In the opposite direction, Consolidation represents the possibility to transform dynamic objects into more static ones in order to improve reusability, portability and overall performance. For instance, workflows or combinations of Methods could be transformed into Methods themselves or even Methods into Runtimes.
The logical architecture presented in Figure 9 shows the natively distributed nature of CCP.
Starting from the top, Infrastructures (as computing resources that will host CCP method executions, i.e. anything from simple laptops up to clusters of server Hosts) can be connected as runtime execution environments by installing a Controller component. Within an infrastructure, Hosts are computational nodes like physical or virtual servers. They are delegated to execute methods.
Controllers are processes that communicate through a specific API with the CCP in order to poll for tasks to perform on the Infrastructure they control. Tasks may include deploying and running methods, cleaning up executions, reporting on the overall status of the Infrastructure.
In order to keep the current state for CCP, a couple of registries are involved. Specifically, the Method & Execution Registry and the Infrastructure and Runtime registry.

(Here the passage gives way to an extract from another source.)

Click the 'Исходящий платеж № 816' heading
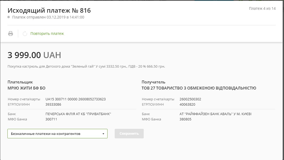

User driven visual components are available to manage Infrastructures, Runtimes, Methods and Executions at the frontend. Those components are identified by the user icon in the previous Figure.
Because many of the operations involved are lengthy and asynchronous, CCP includes a Logging Service that is used to send back realtime notifications about the state of a particular process to the user. These notifications include advancement of Executions, advertisement of Infrastructures status updates, and error conditions.
All complex processes involved in CCP are implemented as workflows inside a Workflow Orchestrator which, in addition to granting a high level of flexibility and customisation, allows for a centralised endpoint to monitor progress and check for errors that may occur.
At the basis of all interactions among external actors, such as users and Controllers, a strong authentication and authorisation mechanism is enforced by an Identity and Access Management software (IAM). This enables it to address security requirements as well as to implement ownership attribution and auditing.